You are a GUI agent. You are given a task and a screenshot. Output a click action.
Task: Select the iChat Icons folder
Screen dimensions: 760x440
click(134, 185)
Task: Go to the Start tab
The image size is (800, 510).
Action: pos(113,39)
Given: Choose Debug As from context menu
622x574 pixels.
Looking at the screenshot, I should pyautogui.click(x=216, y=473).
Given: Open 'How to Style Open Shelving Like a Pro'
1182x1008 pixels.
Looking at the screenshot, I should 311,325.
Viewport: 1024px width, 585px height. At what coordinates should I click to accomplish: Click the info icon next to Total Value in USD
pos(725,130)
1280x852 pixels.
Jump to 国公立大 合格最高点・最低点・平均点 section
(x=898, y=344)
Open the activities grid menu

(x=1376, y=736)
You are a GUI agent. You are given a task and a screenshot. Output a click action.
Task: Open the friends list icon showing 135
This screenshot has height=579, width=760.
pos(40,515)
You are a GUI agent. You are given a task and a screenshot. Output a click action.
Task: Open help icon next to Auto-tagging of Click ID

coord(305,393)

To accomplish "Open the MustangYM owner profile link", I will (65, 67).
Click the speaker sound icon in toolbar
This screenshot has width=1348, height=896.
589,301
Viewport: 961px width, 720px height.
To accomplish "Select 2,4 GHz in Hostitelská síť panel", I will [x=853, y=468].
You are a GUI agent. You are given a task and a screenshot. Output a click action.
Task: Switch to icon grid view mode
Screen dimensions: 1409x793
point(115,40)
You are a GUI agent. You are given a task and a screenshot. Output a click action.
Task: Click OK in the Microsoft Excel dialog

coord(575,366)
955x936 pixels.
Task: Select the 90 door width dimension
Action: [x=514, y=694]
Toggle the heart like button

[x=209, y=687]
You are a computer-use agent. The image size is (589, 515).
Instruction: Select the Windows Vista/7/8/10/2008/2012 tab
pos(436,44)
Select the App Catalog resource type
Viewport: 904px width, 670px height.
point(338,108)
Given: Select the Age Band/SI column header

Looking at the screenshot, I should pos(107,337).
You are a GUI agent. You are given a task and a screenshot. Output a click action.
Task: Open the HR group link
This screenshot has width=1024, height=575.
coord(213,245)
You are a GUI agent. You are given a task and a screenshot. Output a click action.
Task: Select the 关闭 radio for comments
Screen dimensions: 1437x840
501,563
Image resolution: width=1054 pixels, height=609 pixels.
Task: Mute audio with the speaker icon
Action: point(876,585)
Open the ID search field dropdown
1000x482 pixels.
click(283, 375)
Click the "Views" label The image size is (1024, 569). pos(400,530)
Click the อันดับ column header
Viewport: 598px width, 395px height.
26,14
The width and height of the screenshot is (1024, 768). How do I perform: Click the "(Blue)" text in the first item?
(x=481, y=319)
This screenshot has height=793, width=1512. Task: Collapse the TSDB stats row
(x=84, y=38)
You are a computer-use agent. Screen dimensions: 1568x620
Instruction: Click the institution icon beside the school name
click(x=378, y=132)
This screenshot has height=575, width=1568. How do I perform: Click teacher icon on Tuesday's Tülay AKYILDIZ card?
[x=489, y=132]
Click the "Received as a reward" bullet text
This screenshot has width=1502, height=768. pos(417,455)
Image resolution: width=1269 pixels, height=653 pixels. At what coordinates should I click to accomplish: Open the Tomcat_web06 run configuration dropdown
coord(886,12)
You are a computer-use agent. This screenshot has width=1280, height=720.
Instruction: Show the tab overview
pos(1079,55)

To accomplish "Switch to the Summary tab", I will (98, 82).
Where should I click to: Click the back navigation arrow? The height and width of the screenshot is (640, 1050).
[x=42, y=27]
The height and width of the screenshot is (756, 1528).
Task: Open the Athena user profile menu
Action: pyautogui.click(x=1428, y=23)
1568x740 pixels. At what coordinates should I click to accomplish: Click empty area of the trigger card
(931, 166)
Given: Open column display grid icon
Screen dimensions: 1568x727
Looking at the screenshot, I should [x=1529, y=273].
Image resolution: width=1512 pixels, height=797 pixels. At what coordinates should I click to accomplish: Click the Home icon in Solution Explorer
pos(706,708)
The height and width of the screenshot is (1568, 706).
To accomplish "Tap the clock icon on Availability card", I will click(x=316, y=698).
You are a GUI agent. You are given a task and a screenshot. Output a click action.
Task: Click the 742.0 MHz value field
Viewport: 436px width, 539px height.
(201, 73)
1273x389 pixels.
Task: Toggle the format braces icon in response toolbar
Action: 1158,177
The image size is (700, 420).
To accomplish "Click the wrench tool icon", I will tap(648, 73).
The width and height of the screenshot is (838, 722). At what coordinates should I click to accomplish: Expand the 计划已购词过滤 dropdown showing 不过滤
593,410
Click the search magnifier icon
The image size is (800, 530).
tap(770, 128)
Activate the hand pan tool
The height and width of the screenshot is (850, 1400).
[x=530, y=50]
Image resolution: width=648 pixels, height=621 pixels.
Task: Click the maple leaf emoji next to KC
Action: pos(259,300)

§ **What is expected**: Can you update the data above so that every "GUI agent" becomes "screen assistant" and everything else stays unchanged?

§ **Answer to this problem**:
You are a screen assistant. You are given a task and a screenshot. Output a click action.
Task: Select the iChat Icons folder
Screen dimensions: 760x440
click(134, 185)
Task: Go to the Start tab
The image size is (800, 510).
Action: pos(113,39)
Given: Choose Debug As from context menu
622x574 pixels.
Looking at the screenshot, I should pyautogui.click(x=216, y=473).
Given: Open 'How to Style Open Shelving Like a Pro'
1182x1008 pixels.
Looking at the screenshot, I should 311,325.
Viewport: 1024px width, 585px height. At what coordinates should I click to accomplish: Click the info icon next to Total Value in USD
pos(725,130)
1280x852 pixels.
Jump to 国公立大 合格最高点・最低点・平均点 section
(x=898, y=344)
Open the activities grid menu

(x=1376, y=736)
You are a screen assistant. You are given a task and a screenshot. Output a click action.
Task: Open the friends list icon showing 135
This screenshot has height=579, width=760.
pos(40,515)
You are a screen assistant. You are given a task and a screenshot. Output a click action.
Task: Open help icon next to Auto-tagging of Click ID

coord(305,393)

To accomplish "Open the MustangYM owner profile link", I will (65, 67).
Click the speaker sound icon in toolbar
This screenshot has width=1348, height=896.
589,301
Viewport: 961px width, 720px height.
To accomplish "Select 2,4 GHz in Hostitelská síť panel", I will [x=853, y=468].
You are a screen assistant. You are given a task and a screenshot. Output a click action.
Task: Switch to icon grid view mode
Screen dimensions: 1409x793
point(115,40)
You are a screen assistant. You are given a task and a screenshot. Output a click action.
Task: Click OK in the Microsoft Excel dialog

coord(575,366)
955x936 pixels.
Task: Select the 90 door width dimension
Action: [x=514, y=694]
Toggle the heart like button

[x=209, y=687]
You are a computer-use agent. The image size is (589, 515).
Instruction: Select the Windows Vista/7/8/10/2008/2012 tab
pos(436,44)
Select the App Catalog resource type
Viewport: 904px width, 670px height.
point(338,108)
Given: Select the Age Band/SI column header

Looking at the screenshot, I should pos(107,337).
You are a screen assistant. You are given a task and a screenshot. Output a click action.
Task: Open the HR group link
This screenshot has width=1024, height=575.
coord(213,245)
You are a screen assistant. You are given a task and a screenshot. Output a click action.
Task: Select the 关闭 radio for comments
Screen dimensions: 1437x840
501,563
Image resolution: width=1054 pixels, height=609 pixels.
Task: Mute audio with the speaker icon
Action: point(876,585)
Open the ID search field dropdown
1000x482 pixels.
click(283, 375)
Click the "Views" label The image size is (1024, 569). pos(400,530)
Click the อันดับ column header
Viewport: 598px width, 395px height.
26,14
The width and height of the screenshot is (1024, 768). How do I perform: Click the "(Blue)" text in the first item?
(x=481, y=319)
This screenshot has height=793, width=1512. Task: Collapse the TSDB stats row
(x=84, y=38)
You are a computer-use agent. Screen dimensions: 1568x620
Instruction: Click the institution icon beside the school name
click(x=378, y=132)
This screenshot has height=575, width=1568. How do I perform: Click teacher icon on Tuesday's Tülay AKYILDIZ card?
[x=489, y=132]
Click the "Received as a reward" bullet text
This screenshot has width=1502, height=768. pos(417,455)
Image resolution: width=1269 pixels, height=653 pixels. At what coordinates should I click to accomplish: Open the Tomcat_web06 run configuration dropdown
coord(886,12)
You are a computer-use agent. This screenshot has width=1280, height=720.
Instruction: Show the tab overview
pos(1079,55)

To accomplish "Switch to the Summary tab", I will (98, 82).
Where should I click to: Click the back navigation arrow? The height and width of the screenshot is (640, 1050).
[x=42, y=27]
The height and width of the screenshot is (756, 1528).
Task: Open the Athena user profile menu
Action: pyautogui.click(x=1428, y=23)
1568x740 pixels. At what coordinates should I click to accomplish: Click empty area of the trigger card
(931, 166)
Given: Open column display grid icon
Screen dimensions: 1568x727
Looking at the screenshot, I should [x=1529, y=273].
Image resolution: width=1512 pixels, height=797 pixels. At what coordinates should I click to accomplish: Click the Home icon in Solution Explorer
pos(706,708)
The height and width of the screenshot is (1568, 706).
To accomplish "Tap the clock icon on Availability card", I will click(x=316, y=698).
You are a screen assistant. You are given a task and a screenshot. Output a click action.
Task: Click the 742.0 MHz value field
Viewport: 436px width, 539px height.
(201, 73)
1273x389 pixels.
Task: Toggle the format braces icon in response toolbar
Action: 1158,177
The image size is (700, 420).
To accomplish "Click the wrench tool icon", I will tap(648, 73).
The width and height of the screenshot is (838, 722). At what coordinates should I click to accomplish: Expand the 计划已购词过滤 dropdown showing 不过滤
593,410
Click the search magnifier icon
The image size is (800, 530).
tap(770, 128)
Activate the hand pan tool
The height and width of the screenshot is (850, 1400).
[x=530, y=50]
Image resolution: width=648 pixels, height=621 pixels.
Task: Click the maple leaf emoji next to KC
Action: pos(259,300)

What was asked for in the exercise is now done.